Double Robust Mass-Imputation with Matching Estimators
HDR Candidate: Ali Furkan Kalay
Milestone: PhD Mid-candidature review
Title: Double Robust Mass-Imputation with Matching Estimators
Time and date: 9am, Friday 10 December 2021
Zoom link: https://uqz.zoom.us/j/87283148872
Abstract:
This paper is the first chapter of my PhD thesis entitled “Essays on Administrative Data Methodologies.” I propose using a method named Double Score Matching (DSM) to do mass-imputation and present an application to make inferences with a non-representative sample. DSM is a k-Nearest Neighbors algorithm that uses two balance scores instead of covariates to reduce the dimension of the distance metric and thus to achieve a faster convergence rate. DSM mass-imputation and population inference are consistent if one of two balance score models is correctly specified.

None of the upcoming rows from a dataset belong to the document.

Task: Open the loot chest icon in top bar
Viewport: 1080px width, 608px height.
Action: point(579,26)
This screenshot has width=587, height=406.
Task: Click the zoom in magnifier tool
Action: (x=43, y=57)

Simulation results show that the DSM performs better than recently developed double robust estimators when the data generating process has nonlinear confounders. The nonlinearity of the data generating process is a major concern because it cannot be tested, leading to a violation of the assumptions required to achieve consistency. Even if the consistency of the DSM relies on the two modelling assumptions, it prevents bias from inflating under such cases because DSM is a semiparametric estimator. The confidence intervals are constructed using a wild bootstrapping approach. The proposed bootstrapping method generates valid confidence intervals as long as DSM is consistent.